- **WHAT YOU NEED TO DO**
From the listing below, extract every line containing "Click".
─── DATA
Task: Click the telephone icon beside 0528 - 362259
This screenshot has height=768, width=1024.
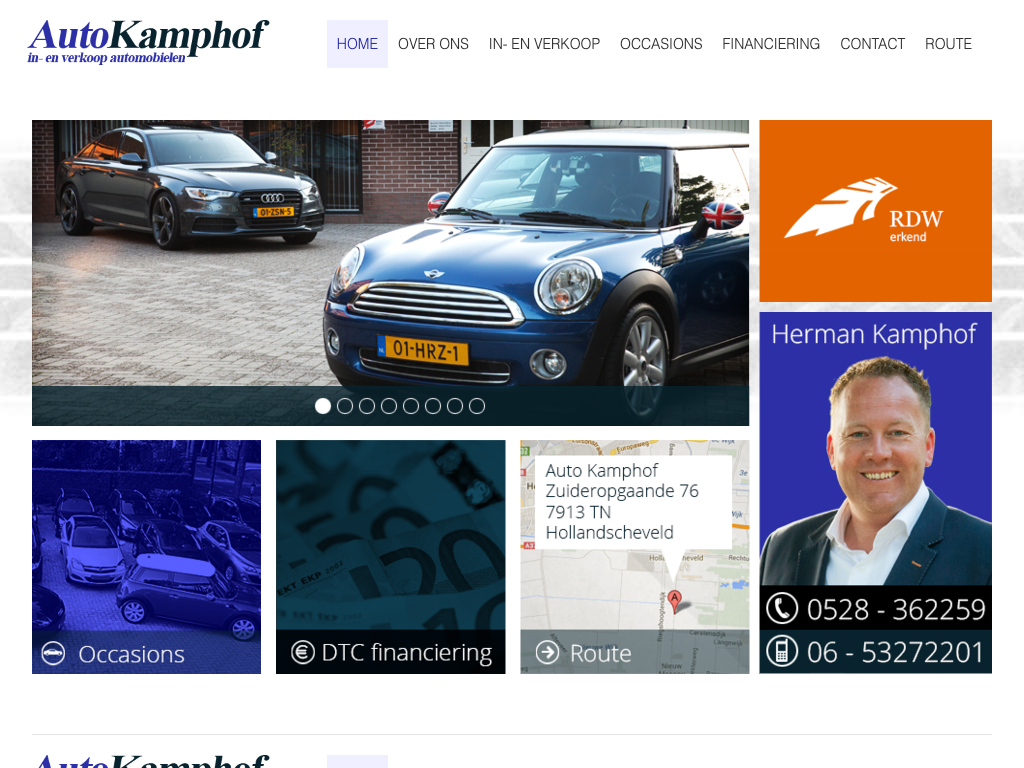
──────
─── DATA
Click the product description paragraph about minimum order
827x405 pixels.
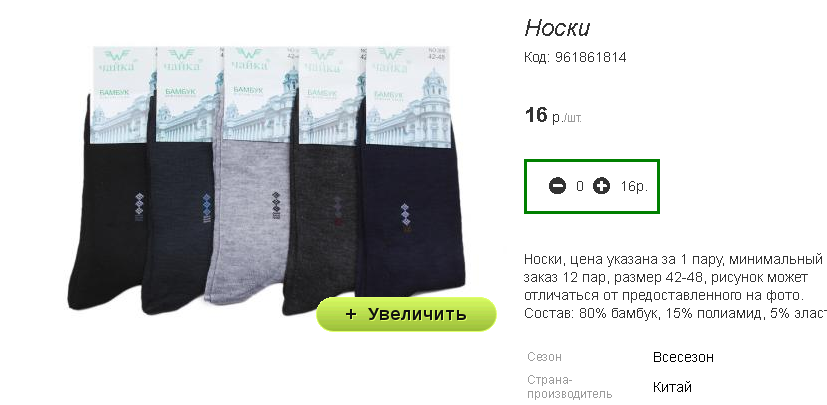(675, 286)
──────
- **SOLUTION TO THIS EXERCISE**
Task: Click the telephone icon beside 0528 - 362259
Click the product description paragraph about minimum order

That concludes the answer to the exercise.